The Troubleshooting Tales: issues scaling Postgres connections
By Harry MarrDec 20155 min read
After making some changes to our Postgres setup, we started noticing occasional errors coming from deep within ActiveRecord (Rails’ ORM). This post details the process we went through to determine the cause of the issue, and what we did to fix it.
First, it’s important to understand the changes we made to our Postgres setup. Postgres connections are relatively slow to establish (particularly when using SSL), and on a properly-tuned server they use a significant amount of memory. The amount of memory used limits the number of connections you can feasibly have open at once on a single server, and the slow establishment encourages clients to maintain long-lived connections. Due to these constraints, we recently hit the limit of connections our server could handle, preventing us from spinning up more application servers. To get around this problem, the common advice is to use connection pooling software such as PgBouncer to share a small number of Postgres connections between a larger number of client (application) connections.

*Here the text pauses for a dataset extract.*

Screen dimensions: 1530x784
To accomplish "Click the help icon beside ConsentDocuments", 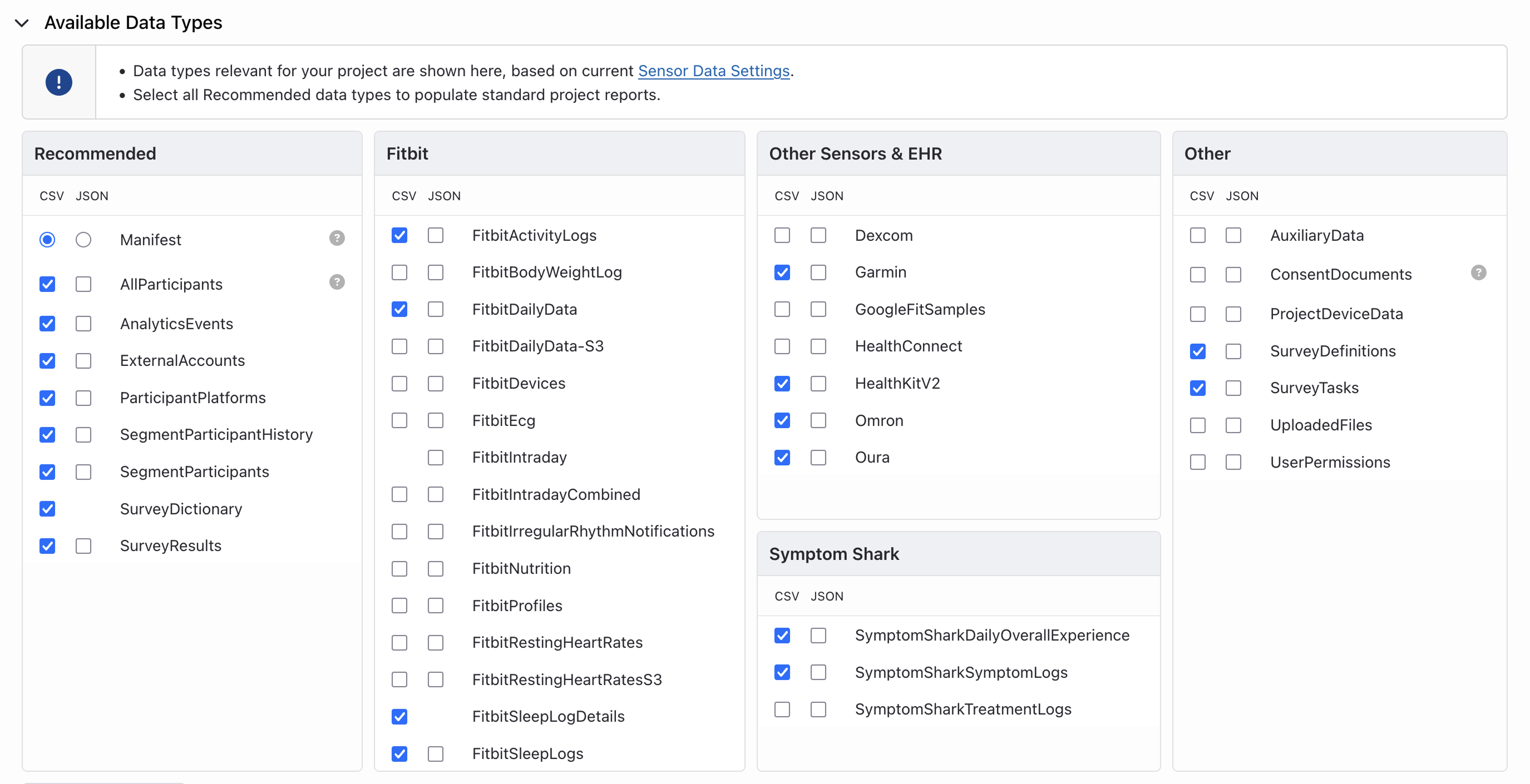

When we first deployed PgBouncer, we were running it in “session pooling” mode, which assigns a dedicated Postgres server connection to each connected client. However, with this setup, if you have a large number of idle clients connected to PgBouncer you’ll have to maintain an equal number of (expensive) idle connections on your Postgres server. To combat this, there is an alternative mode: “transaction pooling”, which only uses a Postgres server connection for the duration of each transaction. The downside of transaction pooling is that you can’t use any session-level features (e.g. prepared statements, session-level advisory locks). After combing through our apps to remove all usages of session-level features, we enabled transaction pooling.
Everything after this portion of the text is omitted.